DIRECTION A: Select every line in the entries below that contains the word "screenshot", and copy each of those lines.

PASSAGE SHOWN:
★ ★ ★ ★ ★
Bug#879011: diffoscope: zipinfo diff shows warning differences that are due to temporary file names

2017-12-04 Thread Chris Lamb
tags 879011 + pending
thanks

Ximin wrote:

> I've fixed it a different way:
>
> https://anonscm.debian.org/cgit/reproducible/diffoscope.git/commit/?id=25fee28c8b29dbc66cd7bb57a2ab427651050c23

Marking as pending to match.


Regards,

-- 
  ,''`.
 : :'  : Chris Lamb
 `. `'`  la...@debian.org / chris-lamb.co.uk
   `-



Bug#879011: diffoscope: zipinfo diff shows warning differences that are due to temporary file names

2017-11-28 Thread Ximin Luo
Mike Hommey:
> On Thu, Oct 19, 2017 at 07:15:35PM +0900, Mike Hommey wrote:
>> Attached is my work in progress. I won't finish it right now because
>> it's getting late and I don't have all the optional tools to run the
>> test suite.
★ ★ ★ ★ ★
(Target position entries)
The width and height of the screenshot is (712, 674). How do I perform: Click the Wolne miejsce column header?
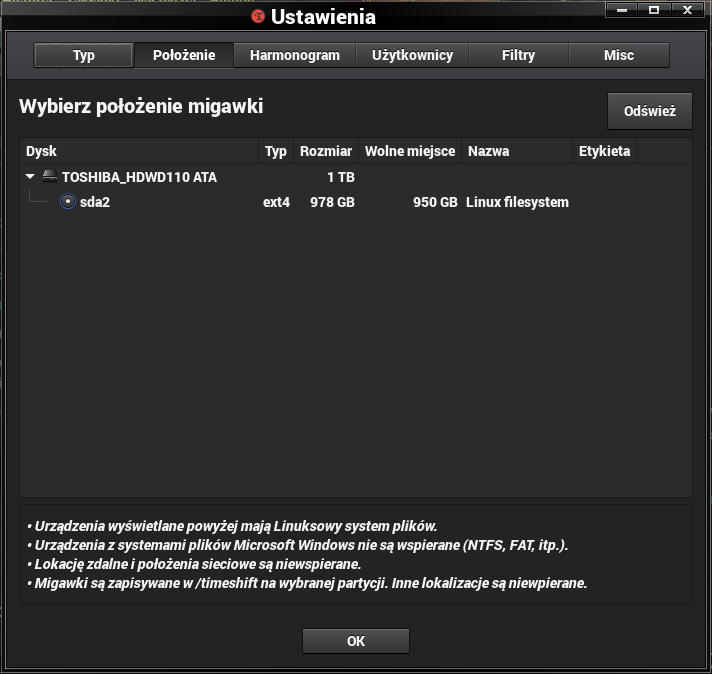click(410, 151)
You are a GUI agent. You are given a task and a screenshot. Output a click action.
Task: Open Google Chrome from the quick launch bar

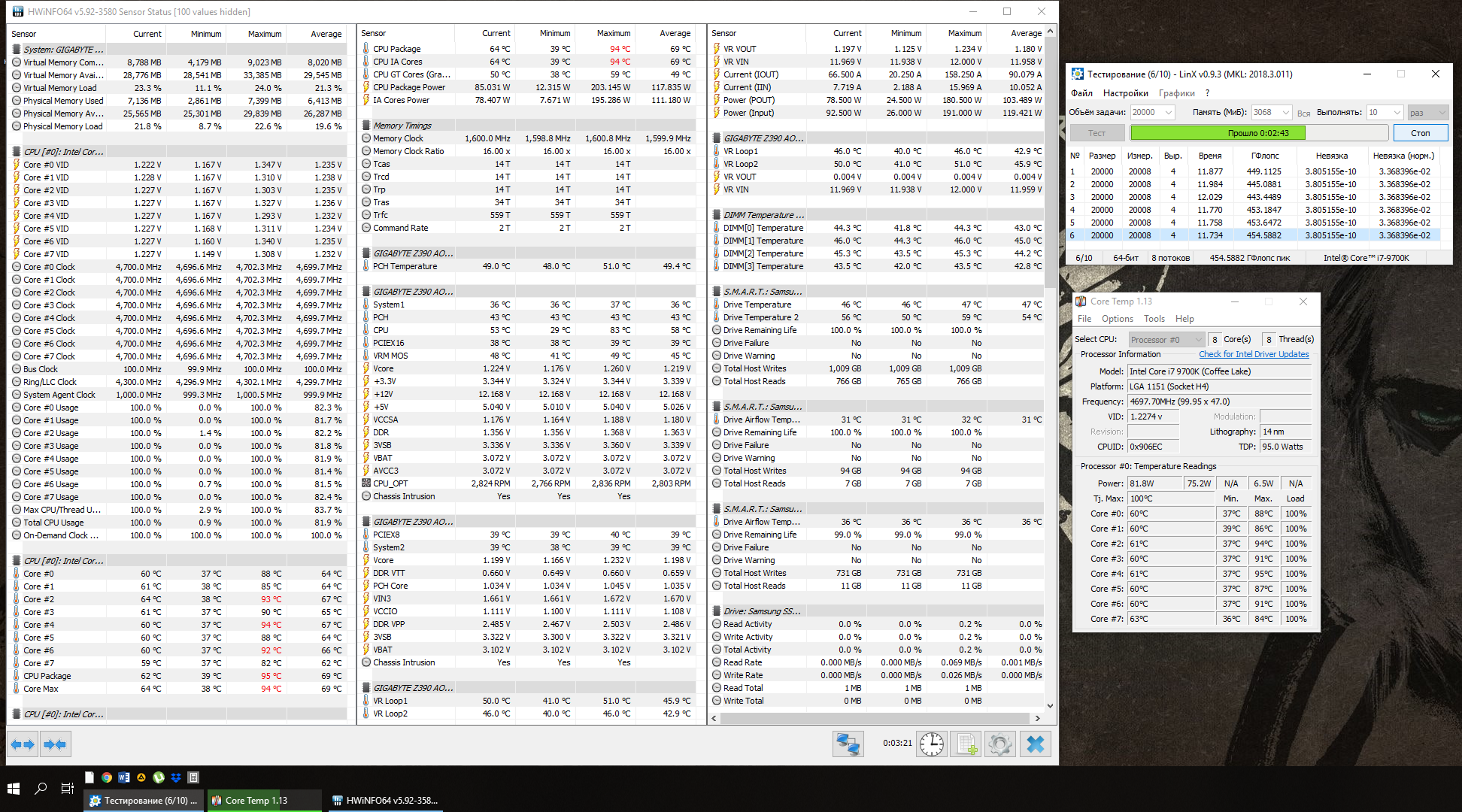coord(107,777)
★ ★ ★ ★ ★
DIRECTION B: In the bug thread above, which tag did Chris Lamb add to bug 879011?

FULL RESPONSE A:
The width and height of the screenshot is (712, 674). How do I perform: Click the Wolne miejsce column header?
You are a GUI agent. You are given a task and a screenshot. Output a click action.

FULL RESPONSE B: He added the "pending" tag.